How to cook legumes fast?
Normally, legumes should be soaked in water overnight or at least 1 hour before cooking for faster cooking. If you do not have time for soaking because guests are visiting your house in just 4 hours or child wants to eat them right now, then boil them for 3 to 5 minutes and just leave for another 2 hours before cooking. Always remember to throw the water after soaking as the soaked water will promote the formation of gas when it starts to boil because of the complex carbohydrates which form the gas. Thus, it is best to drain and use new water for cooking. Some people are frightened because they have read in the news that these foods contain toxins and it is right. They actually contain a very small amount of toxin which is destroyed during cooking so there is no risk at all.

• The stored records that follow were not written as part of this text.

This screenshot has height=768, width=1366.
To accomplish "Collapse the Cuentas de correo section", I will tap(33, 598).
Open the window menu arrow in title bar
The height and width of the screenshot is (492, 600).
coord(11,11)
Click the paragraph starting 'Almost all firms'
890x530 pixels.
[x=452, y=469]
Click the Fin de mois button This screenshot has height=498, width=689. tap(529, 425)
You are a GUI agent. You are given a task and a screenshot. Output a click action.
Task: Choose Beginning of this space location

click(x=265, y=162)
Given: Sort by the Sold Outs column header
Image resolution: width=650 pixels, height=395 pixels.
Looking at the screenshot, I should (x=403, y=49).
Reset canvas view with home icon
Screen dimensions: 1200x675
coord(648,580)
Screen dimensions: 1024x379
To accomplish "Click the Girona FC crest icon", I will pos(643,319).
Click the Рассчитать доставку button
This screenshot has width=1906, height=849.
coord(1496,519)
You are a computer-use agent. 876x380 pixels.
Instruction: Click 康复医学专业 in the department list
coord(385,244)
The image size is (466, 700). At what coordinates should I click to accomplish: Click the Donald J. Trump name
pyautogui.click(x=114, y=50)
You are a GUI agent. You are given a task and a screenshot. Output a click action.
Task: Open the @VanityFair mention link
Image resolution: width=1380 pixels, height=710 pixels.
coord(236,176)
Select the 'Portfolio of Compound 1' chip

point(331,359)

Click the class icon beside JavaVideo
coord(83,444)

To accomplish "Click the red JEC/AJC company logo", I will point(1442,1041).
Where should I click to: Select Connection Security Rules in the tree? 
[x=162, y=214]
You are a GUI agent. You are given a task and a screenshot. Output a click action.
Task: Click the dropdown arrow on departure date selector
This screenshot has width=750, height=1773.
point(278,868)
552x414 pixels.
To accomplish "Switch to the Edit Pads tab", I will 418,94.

Another interesting point in relation to cooking legumes and beans is that many people complain that while I cooked beans thoroughly, the outside remained hard. This happens when you add acidic foods like tomatoes and vinegar and salt at the initial time of cooking, so it is recommended to cook legumes and beans without anything first and then add the remaining ingredients for taste and flavor. This will make your legumes, lentils, chickpeas, and beans soft and easily digestible that you will like so much.